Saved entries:
<<<<
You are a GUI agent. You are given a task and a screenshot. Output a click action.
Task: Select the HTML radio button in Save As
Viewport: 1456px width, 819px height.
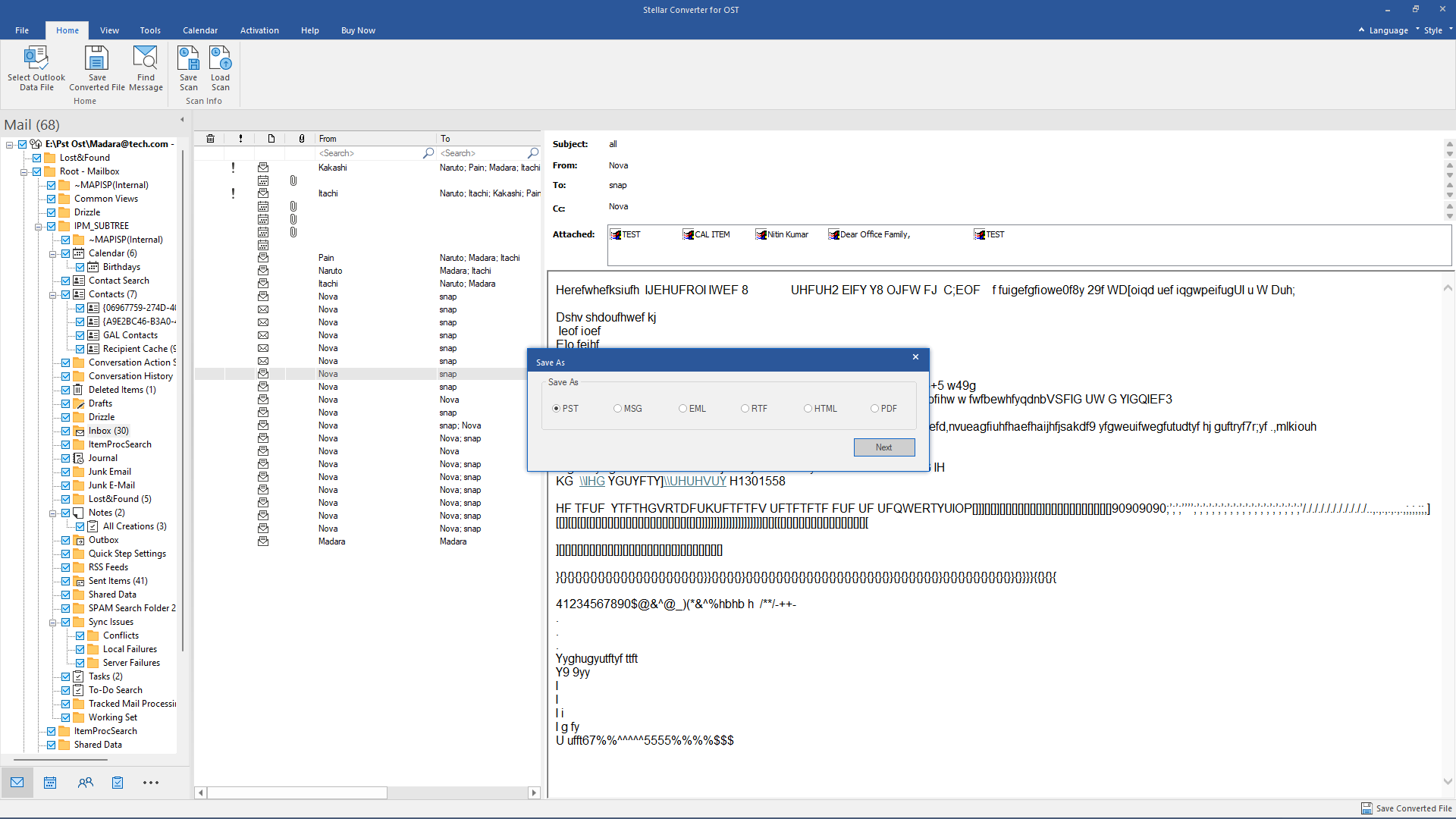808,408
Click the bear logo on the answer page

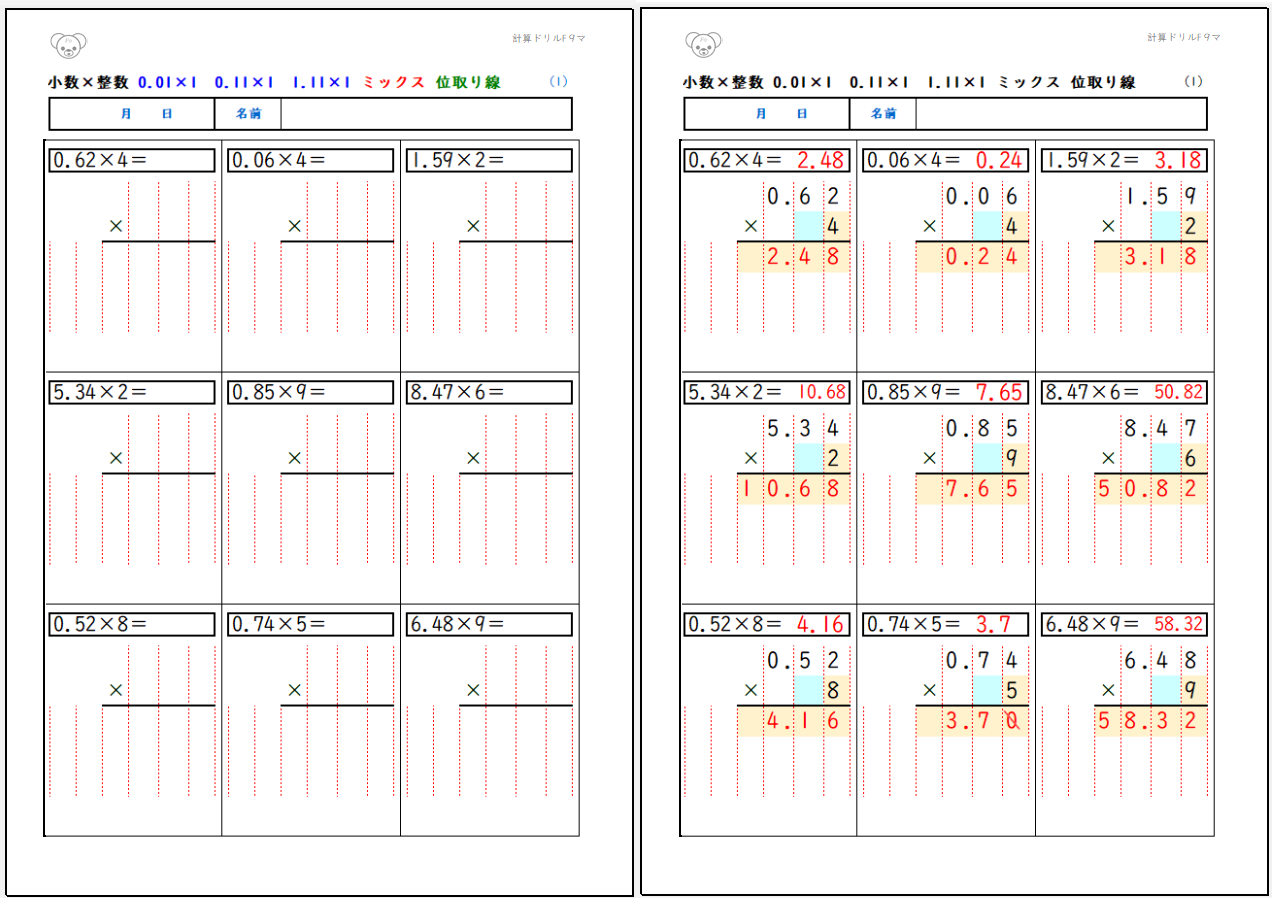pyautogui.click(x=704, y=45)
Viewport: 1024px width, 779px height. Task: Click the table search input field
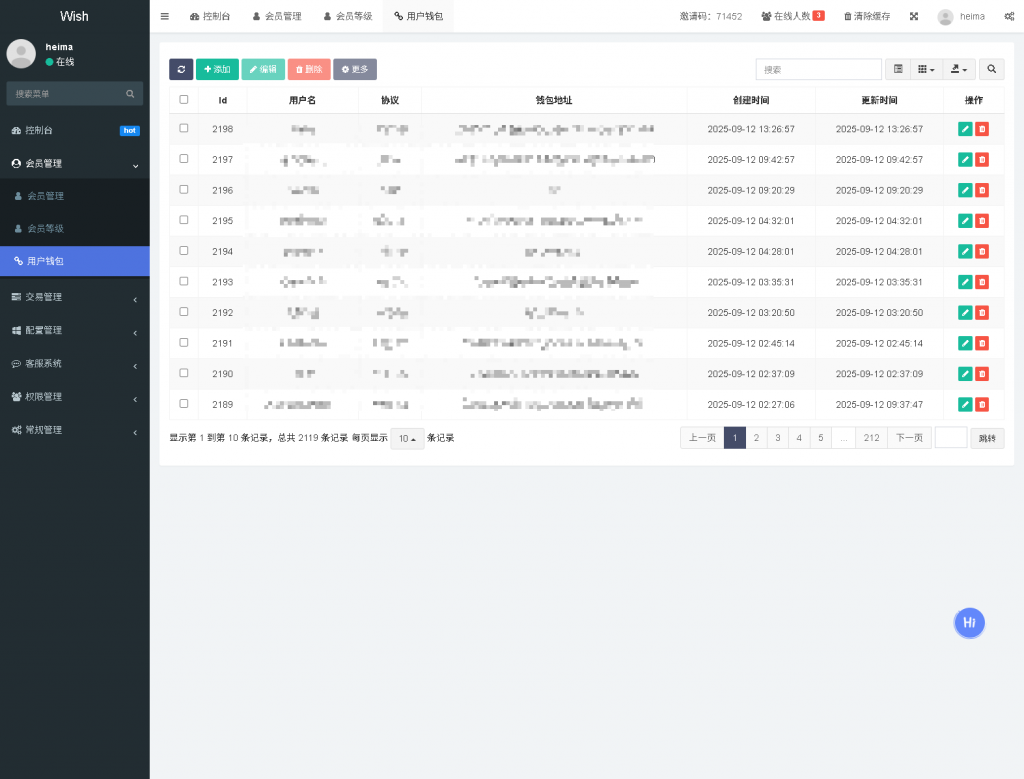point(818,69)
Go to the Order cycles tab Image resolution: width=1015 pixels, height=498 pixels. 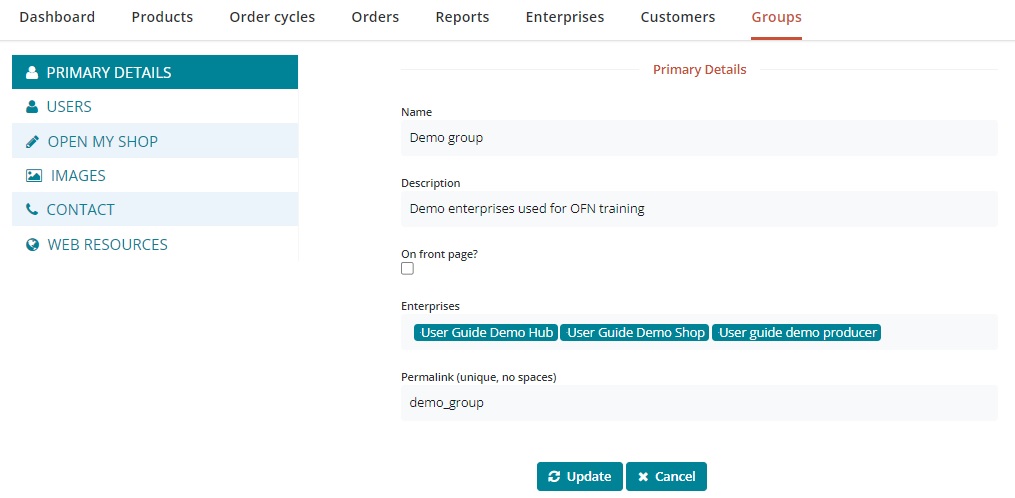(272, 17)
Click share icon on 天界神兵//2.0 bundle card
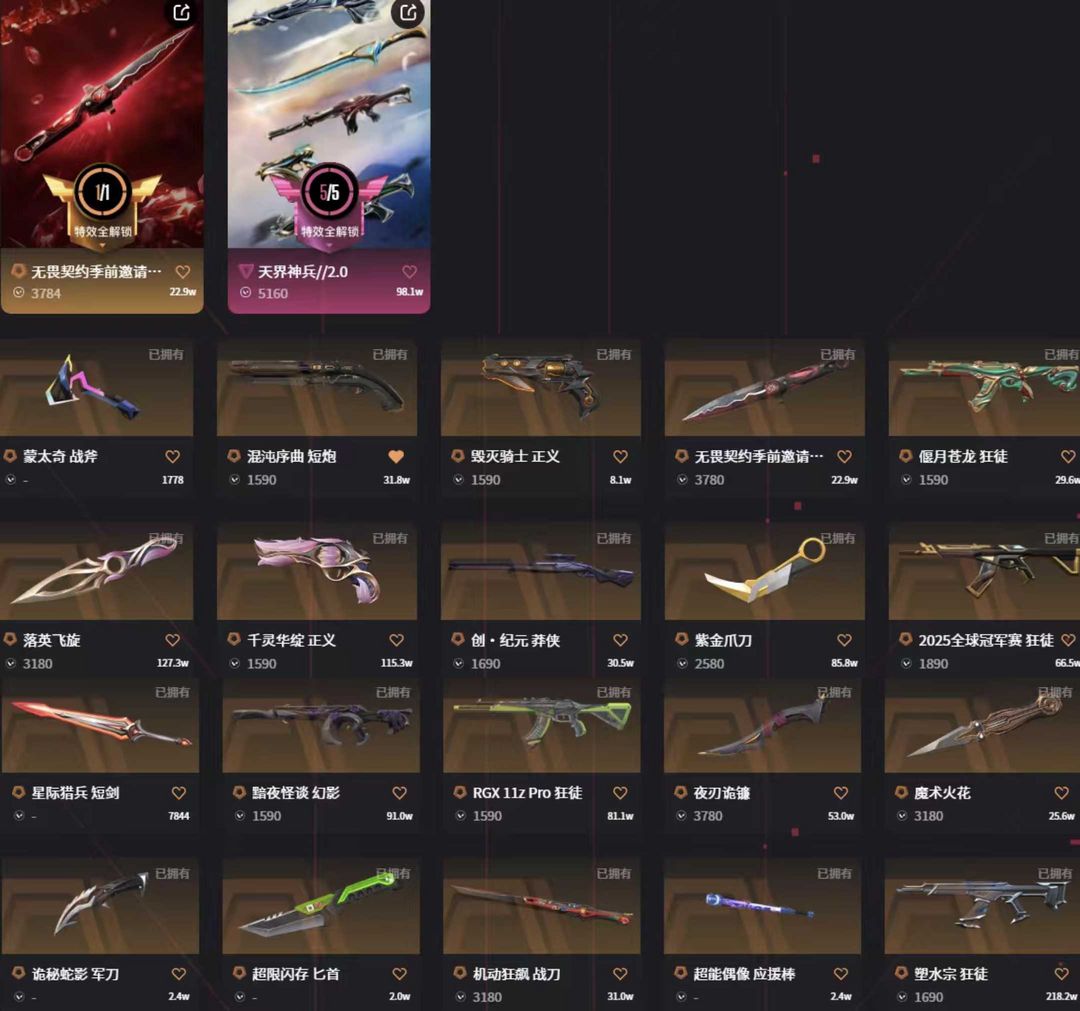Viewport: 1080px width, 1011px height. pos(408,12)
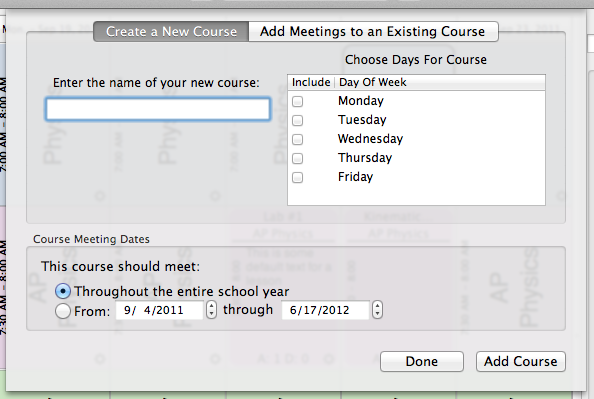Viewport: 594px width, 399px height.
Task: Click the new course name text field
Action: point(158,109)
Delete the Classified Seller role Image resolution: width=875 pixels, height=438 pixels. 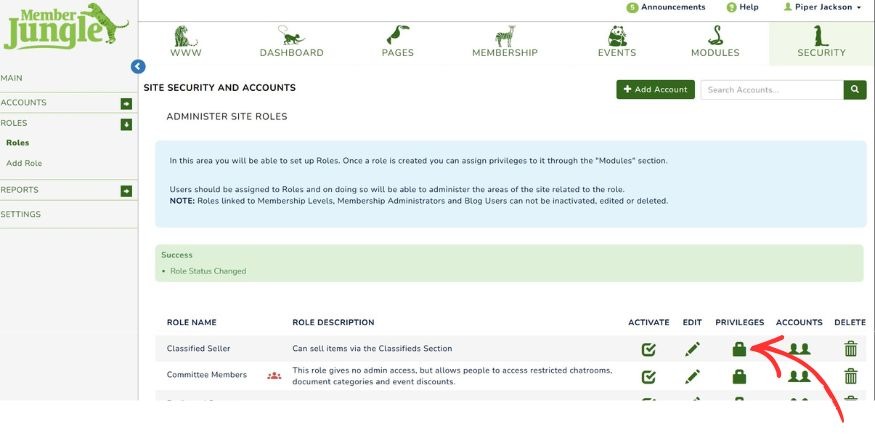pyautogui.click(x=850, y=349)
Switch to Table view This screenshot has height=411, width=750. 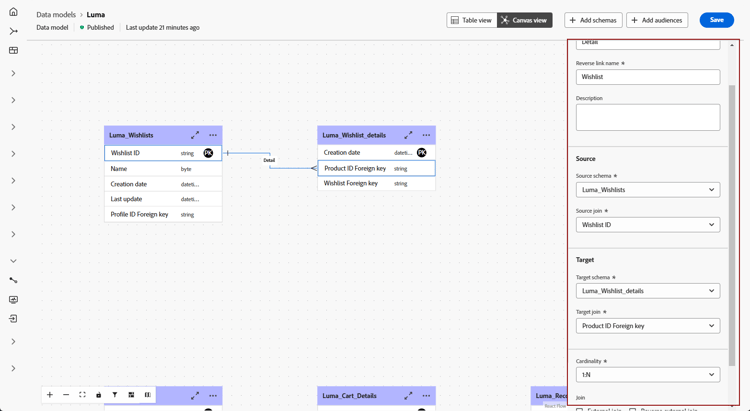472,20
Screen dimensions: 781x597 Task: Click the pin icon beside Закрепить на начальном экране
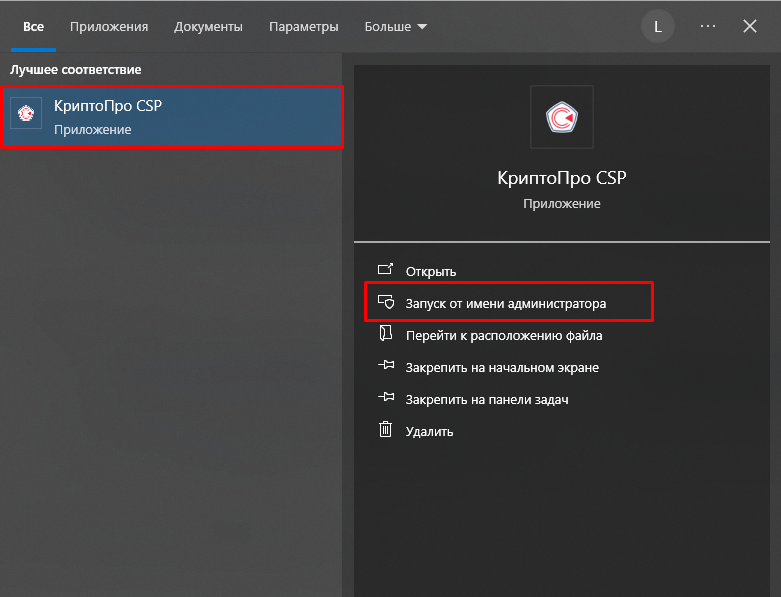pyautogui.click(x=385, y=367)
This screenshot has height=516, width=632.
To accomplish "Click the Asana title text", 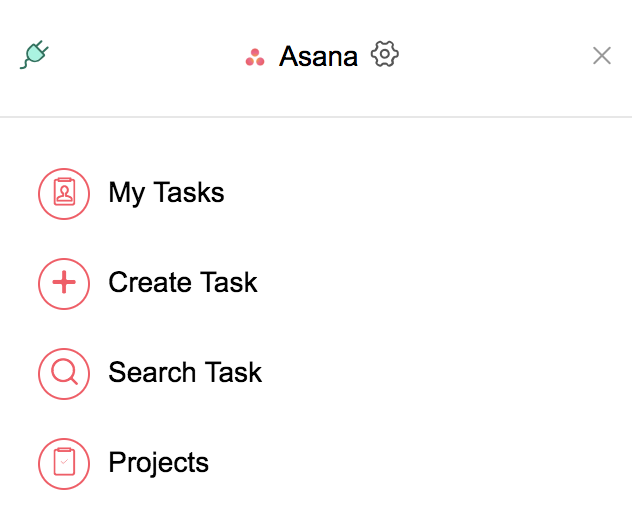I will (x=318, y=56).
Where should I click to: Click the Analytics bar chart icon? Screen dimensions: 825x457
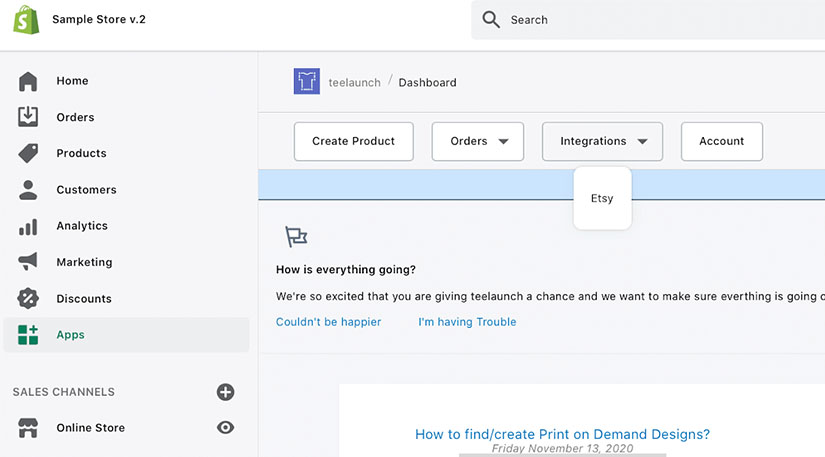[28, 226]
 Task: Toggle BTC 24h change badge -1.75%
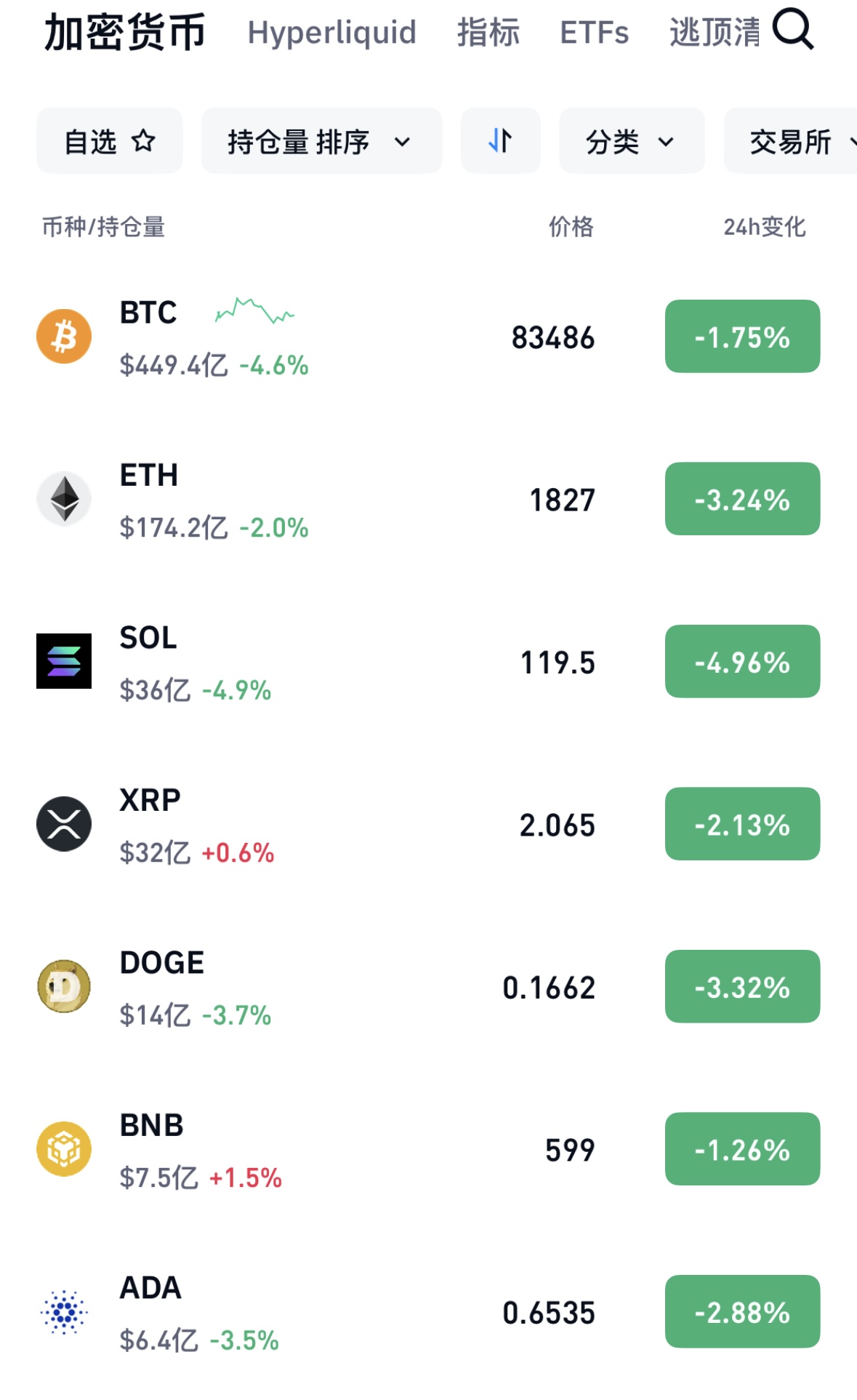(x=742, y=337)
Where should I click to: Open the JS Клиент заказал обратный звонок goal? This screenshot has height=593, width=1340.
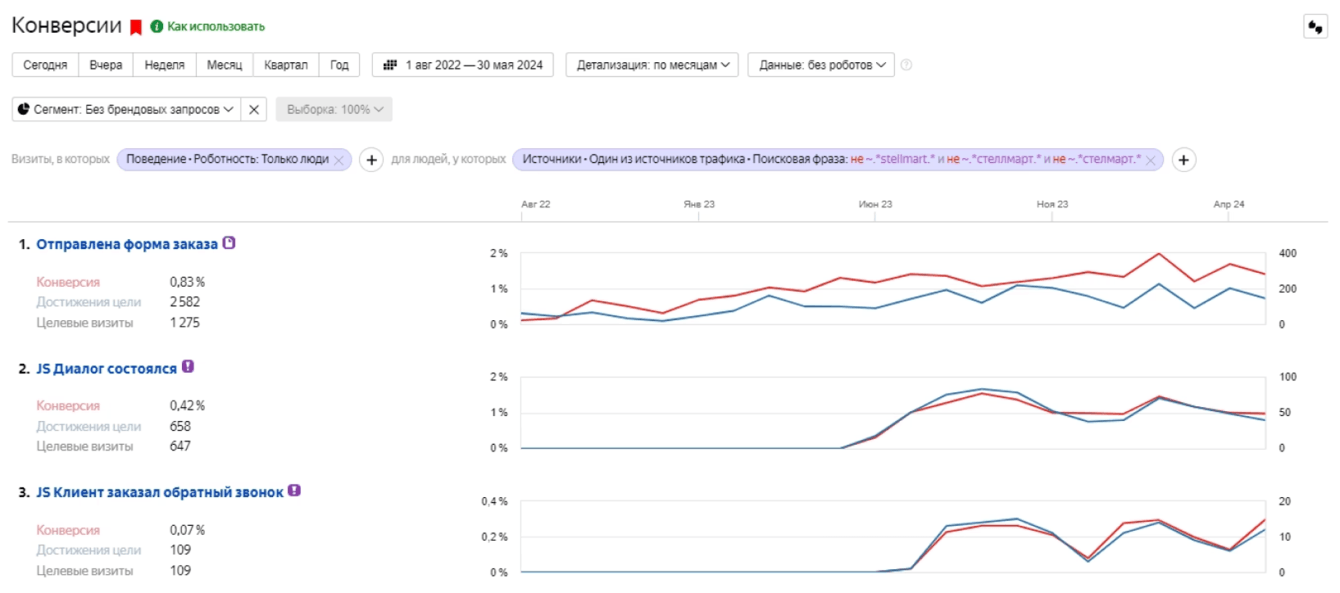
>>>>
■ **Exercise description**: Look for the line that contains "Where should I click to: Click", then please copy it and the rest of the lines through the end of the data, pictures excluded.

■ **Result**:
Where should I click to: Click the Analytics bar chart icon? Screen dimensions: 825x457
[28, 226]
 Task: Toggle BTC 24h change badge -1.75%
(x=742, y=337)
Where should I click to: Open the JS Клиент заказал обратный звонок goal? This screenshot has height=593, width=1340.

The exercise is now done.